_TASK DESCRIPTION:_
Locate each line in the data below that contains the word "what", and copy those lines. Case counts.

_STORED RECORDS:_
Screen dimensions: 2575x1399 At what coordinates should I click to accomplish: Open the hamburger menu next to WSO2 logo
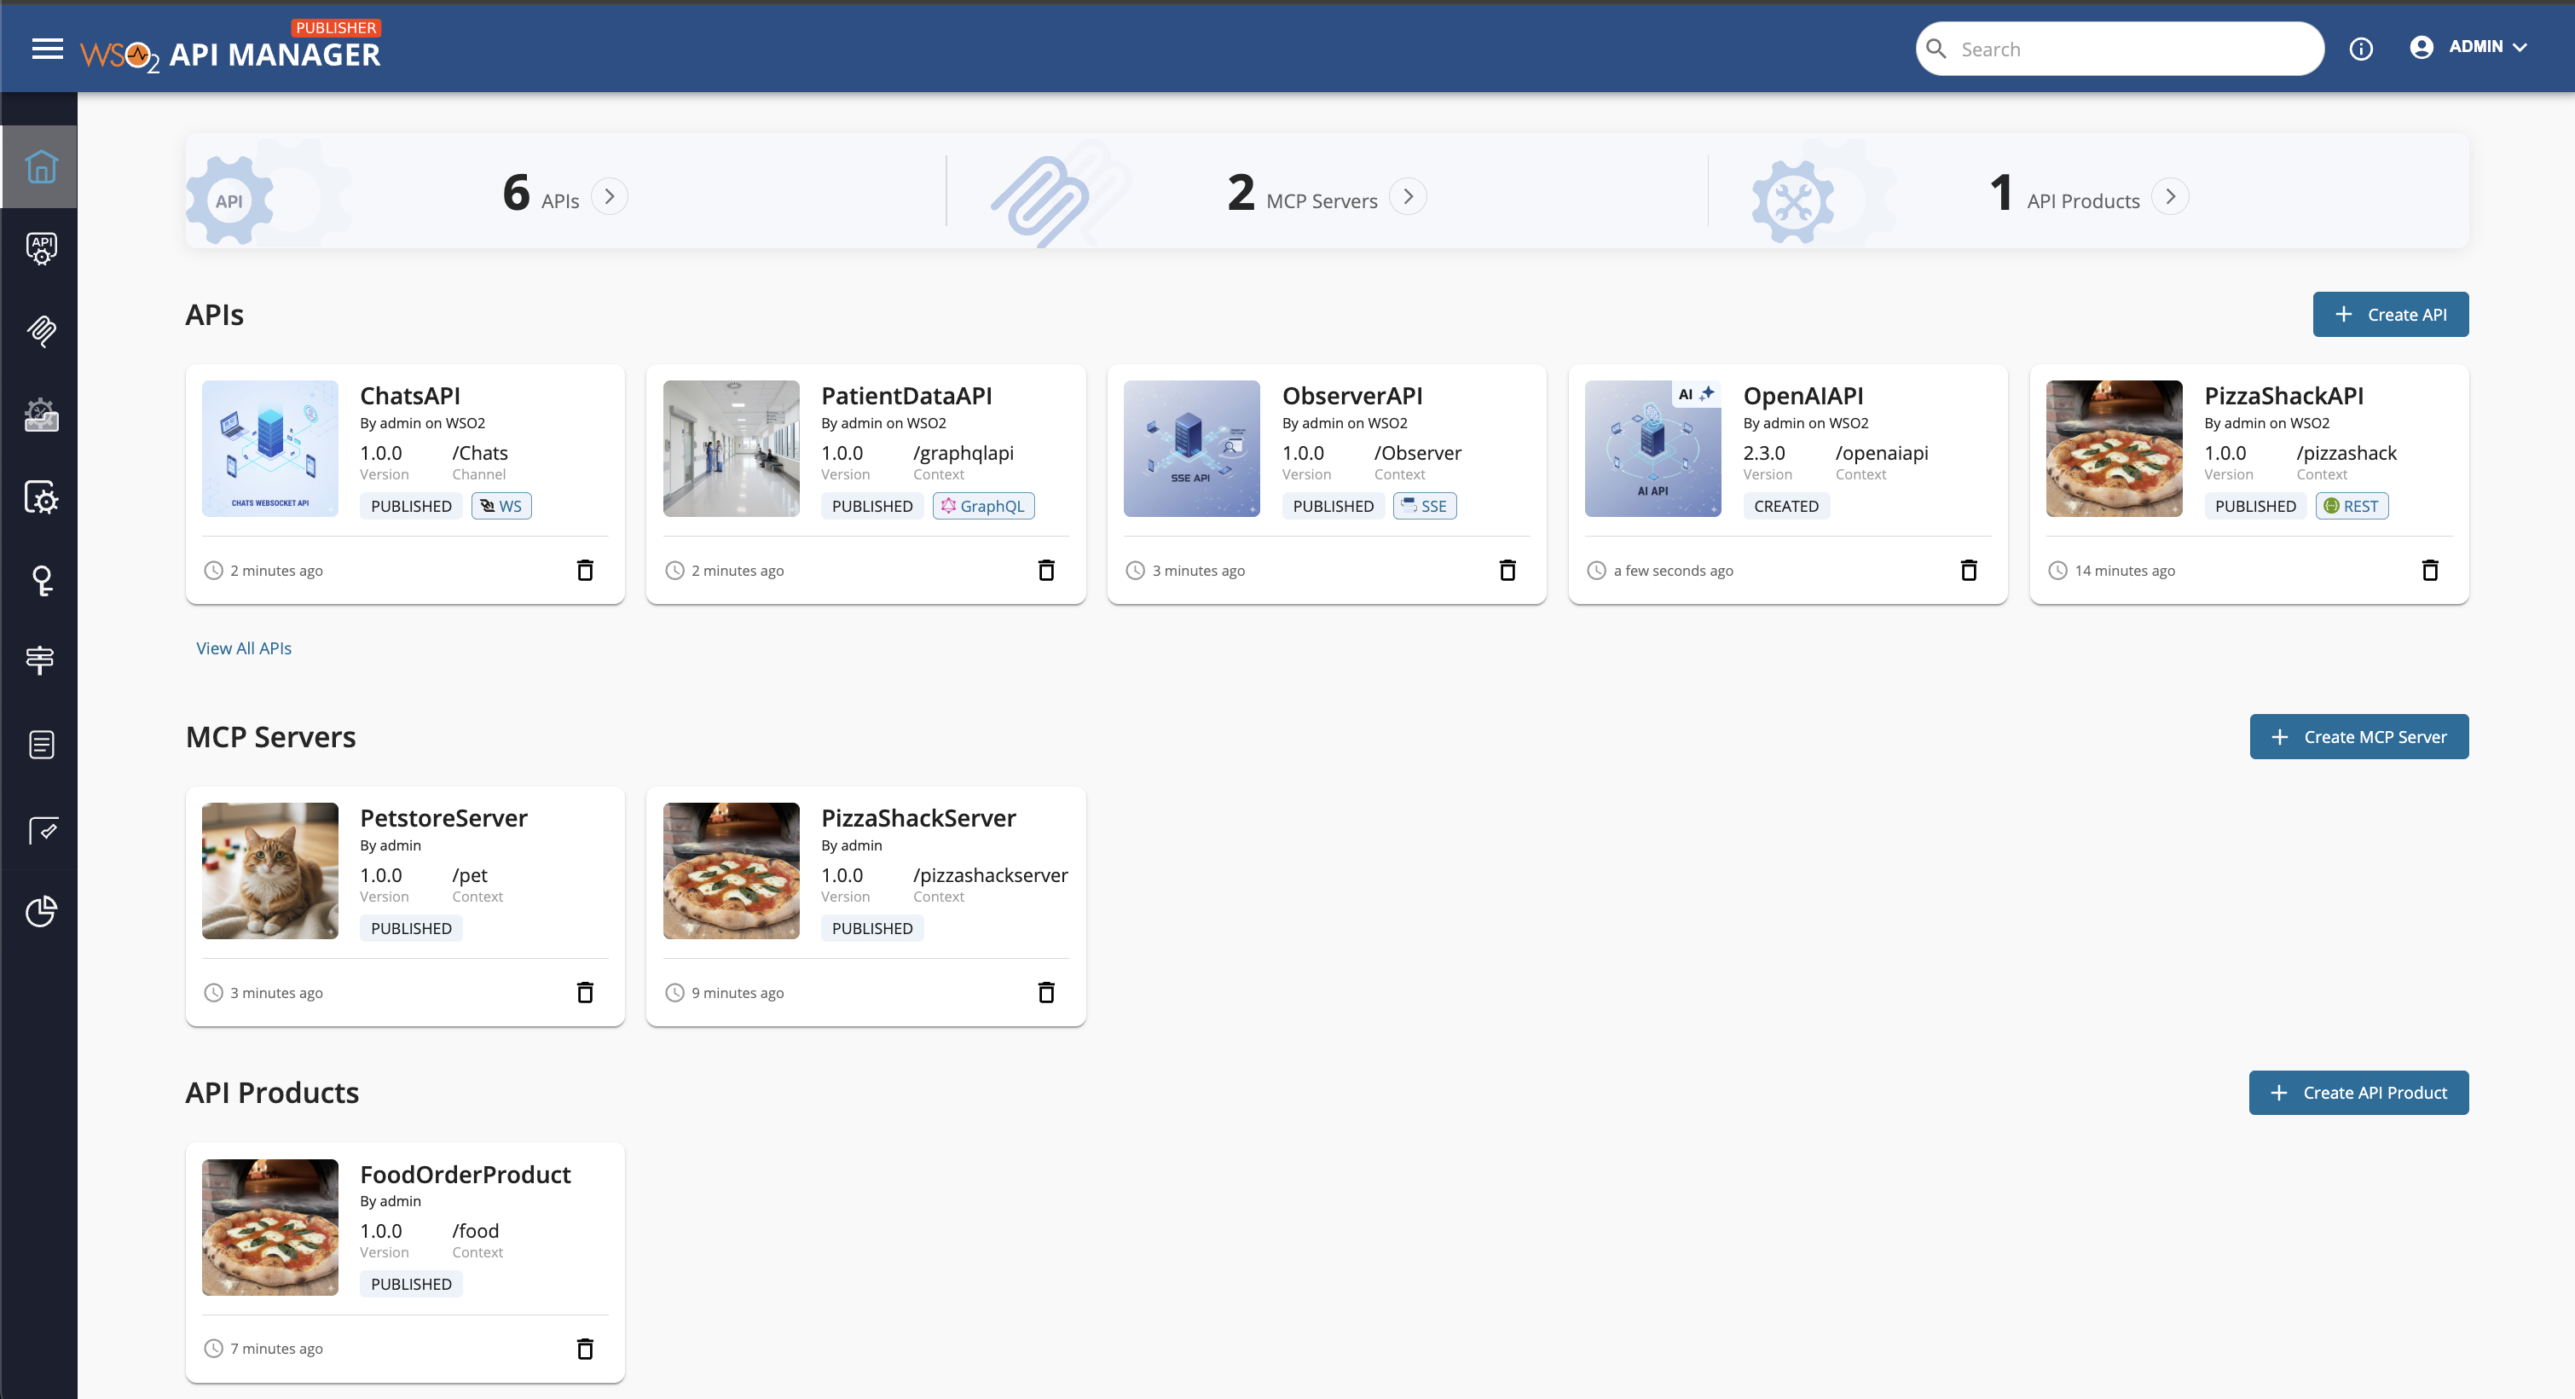[47, 48]
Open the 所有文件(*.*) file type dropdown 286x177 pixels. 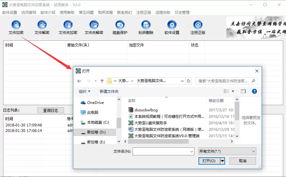point(227,151)
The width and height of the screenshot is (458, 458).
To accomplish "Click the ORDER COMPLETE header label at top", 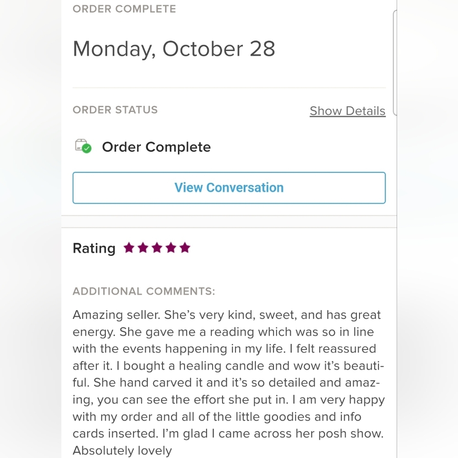I will click(x=124, y=9).
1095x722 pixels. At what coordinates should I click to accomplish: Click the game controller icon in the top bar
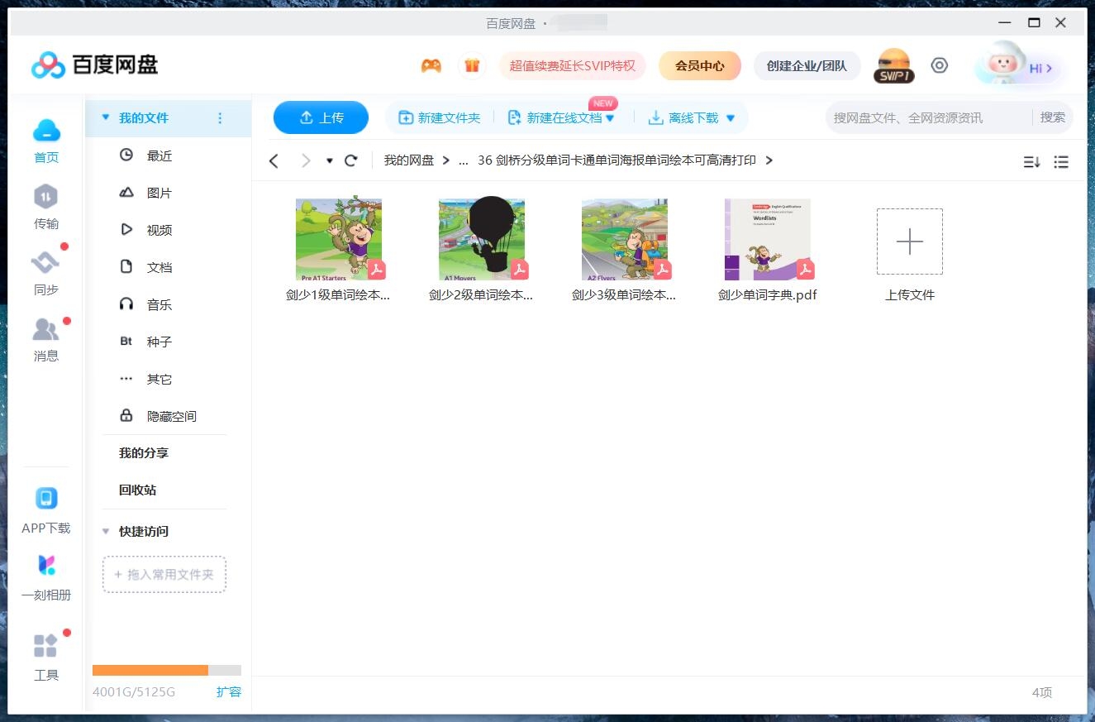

_SOLUTION TO THIS EXERCISE:_
Screen dimensions: 2575x1399 At what coordinates should I click to accomplish: Open the hamburger menu next to WSO2 logo
1095x722 pixels. At what coordinates should I click to accomplish: Click the game controller icon in the top bar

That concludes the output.